▶ Excerpt to read
╭──

Commentary

Soccer's way with words -- and the 'performing' of the national anthem

So George Orwell was right? Words, it seems, are losing their meaning. He saw that coming in his analysis of the way in which politicians dress lies up as the truth. His wonderful 1946 essay “Politics and the English Language” is worth a read for those unlucky enough to have missed it first time around.

Orwell didn’t coin the phrase “alternative facts” -- which is odd, as it’s pure Orwell (up there alongside “all animals are equal, but some are more equal than others”). But he warned us. In a world of alternative facts (ask yourself -- how many alternatives?) how on earth does one discern what is true and what is just made up?

A matter of some importance for journalists. Journalists of the old school, I need to say. A disappearing breed, of course. Not needed any more. Just last week the New York Daily News found a way to ease its financial problems: it fired half of its editorial staff -- some 40 experienced journalists from one of the country’s oldest and most famous tabloids suddenly out of work. Not needed.

The slow decline of journalism has been splendidly chronicled in Nick Davies’ 2008 book “Flat Earth News” -- a tale of how fewer and fewer journalists are employed to write original stories, while more and more spend their time re-writing stories put out by news agencies (their number is diminishing, too). Churning out pretty ordinary stories. The new journalism -- they call it “churnalism.”

It’s hard to avoid the churnalism trap. Even for a soccer writer -- we get plenty of press releases and hand-outs that are, in effect, ready-to-use stories extolling the virtues of some club or some league or some product. I don’t read them, though I’ll confess that every now and then my attention is snared by a craftily written headline.

╰──

▶ Exercise task
Copy the soccer commentary starting at "So George Orwell" and ending at "first time around.", swapping "essay" for "article".

▶ Provided information

╭──

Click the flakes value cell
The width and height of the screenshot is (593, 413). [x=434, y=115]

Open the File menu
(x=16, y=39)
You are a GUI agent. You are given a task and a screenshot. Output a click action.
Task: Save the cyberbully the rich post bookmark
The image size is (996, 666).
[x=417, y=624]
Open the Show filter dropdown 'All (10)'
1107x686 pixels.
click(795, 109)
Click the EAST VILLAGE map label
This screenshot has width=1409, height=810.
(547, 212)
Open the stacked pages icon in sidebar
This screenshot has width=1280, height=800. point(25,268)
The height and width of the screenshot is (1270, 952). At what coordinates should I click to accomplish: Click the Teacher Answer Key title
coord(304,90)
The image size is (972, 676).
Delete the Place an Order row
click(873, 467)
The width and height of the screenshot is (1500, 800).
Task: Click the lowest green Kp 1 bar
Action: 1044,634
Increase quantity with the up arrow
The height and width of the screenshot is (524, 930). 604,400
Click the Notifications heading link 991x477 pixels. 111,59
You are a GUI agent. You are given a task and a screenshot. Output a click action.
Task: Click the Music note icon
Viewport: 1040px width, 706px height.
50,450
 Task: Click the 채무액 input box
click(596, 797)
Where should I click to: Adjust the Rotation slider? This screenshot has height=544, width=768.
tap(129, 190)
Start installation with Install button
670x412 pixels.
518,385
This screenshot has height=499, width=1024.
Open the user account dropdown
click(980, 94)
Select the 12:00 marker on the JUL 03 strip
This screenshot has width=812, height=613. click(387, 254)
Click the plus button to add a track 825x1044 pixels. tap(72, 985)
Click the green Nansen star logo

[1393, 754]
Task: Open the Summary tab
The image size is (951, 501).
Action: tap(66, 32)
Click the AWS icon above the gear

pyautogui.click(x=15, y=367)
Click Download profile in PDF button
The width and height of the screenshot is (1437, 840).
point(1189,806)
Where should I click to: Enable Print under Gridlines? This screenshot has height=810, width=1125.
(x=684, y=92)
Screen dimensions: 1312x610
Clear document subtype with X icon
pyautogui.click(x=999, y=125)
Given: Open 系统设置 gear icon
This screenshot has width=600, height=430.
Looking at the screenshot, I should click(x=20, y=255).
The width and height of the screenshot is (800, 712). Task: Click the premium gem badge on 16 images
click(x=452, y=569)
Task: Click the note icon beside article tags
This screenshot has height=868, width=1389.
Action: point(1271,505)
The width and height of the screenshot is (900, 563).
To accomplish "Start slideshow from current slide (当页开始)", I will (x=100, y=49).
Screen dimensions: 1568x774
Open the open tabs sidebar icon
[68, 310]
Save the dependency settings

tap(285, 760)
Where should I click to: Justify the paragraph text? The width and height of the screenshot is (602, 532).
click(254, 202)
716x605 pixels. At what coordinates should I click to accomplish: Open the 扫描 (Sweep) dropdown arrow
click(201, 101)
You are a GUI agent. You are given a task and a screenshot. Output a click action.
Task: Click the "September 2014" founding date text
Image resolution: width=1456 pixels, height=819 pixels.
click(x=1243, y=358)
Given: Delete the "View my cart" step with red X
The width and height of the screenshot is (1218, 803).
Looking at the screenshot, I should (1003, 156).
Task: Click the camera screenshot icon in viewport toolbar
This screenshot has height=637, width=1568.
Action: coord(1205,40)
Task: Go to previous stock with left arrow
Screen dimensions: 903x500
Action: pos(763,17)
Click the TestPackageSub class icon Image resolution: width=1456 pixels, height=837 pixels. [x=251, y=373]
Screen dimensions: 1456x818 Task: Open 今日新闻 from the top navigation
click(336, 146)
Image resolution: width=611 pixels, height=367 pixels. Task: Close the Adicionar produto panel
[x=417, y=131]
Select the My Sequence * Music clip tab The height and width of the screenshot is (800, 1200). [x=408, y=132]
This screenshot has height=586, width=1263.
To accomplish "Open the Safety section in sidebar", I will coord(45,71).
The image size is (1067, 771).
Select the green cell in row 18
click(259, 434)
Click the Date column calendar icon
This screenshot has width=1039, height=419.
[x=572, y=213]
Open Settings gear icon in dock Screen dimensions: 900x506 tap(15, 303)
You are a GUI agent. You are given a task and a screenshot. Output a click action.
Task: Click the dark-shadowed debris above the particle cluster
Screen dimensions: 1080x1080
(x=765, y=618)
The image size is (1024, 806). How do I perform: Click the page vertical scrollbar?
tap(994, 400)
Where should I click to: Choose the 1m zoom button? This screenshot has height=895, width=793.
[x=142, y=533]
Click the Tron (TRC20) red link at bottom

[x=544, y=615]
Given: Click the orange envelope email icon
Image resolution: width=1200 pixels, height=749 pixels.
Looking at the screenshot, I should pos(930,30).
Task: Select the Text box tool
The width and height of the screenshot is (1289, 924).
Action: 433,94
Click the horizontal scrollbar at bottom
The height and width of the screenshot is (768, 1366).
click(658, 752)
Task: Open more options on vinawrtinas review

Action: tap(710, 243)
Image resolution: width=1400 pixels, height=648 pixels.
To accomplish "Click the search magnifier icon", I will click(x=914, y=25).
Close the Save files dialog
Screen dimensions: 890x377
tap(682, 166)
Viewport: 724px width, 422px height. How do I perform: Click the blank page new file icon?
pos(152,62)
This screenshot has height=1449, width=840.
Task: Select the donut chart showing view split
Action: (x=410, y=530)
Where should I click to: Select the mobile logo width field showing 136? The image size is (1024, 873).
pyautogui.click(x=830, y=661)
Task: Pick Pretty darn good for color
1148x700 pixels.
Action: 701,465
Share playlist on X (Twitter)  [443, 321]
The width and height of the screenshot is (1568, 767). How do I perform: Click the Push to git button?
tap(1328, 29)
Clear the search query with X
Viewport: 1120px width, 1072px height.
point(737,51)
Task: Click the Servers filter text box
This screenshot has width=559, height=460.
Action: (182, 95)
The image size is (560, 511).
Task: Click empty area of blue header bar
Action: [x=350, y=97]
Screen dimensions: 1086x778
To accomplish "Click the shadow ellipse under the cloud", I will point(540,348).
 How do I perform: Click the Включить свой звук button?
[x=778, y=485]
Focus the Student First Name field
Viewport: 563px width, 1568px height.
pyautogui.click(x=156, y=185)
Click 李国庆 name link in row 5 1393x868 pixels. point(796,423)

╰──

▶ Solution to the problem
So George Orwell was right? Words, it seems, are losing their meaning. He saw that coming in his analysis of the way in which politicians dress lies up as the truth. His wonderful 1946 article “Politics and the English Language” is worth a read for those unlucky enough to have missed it first time around.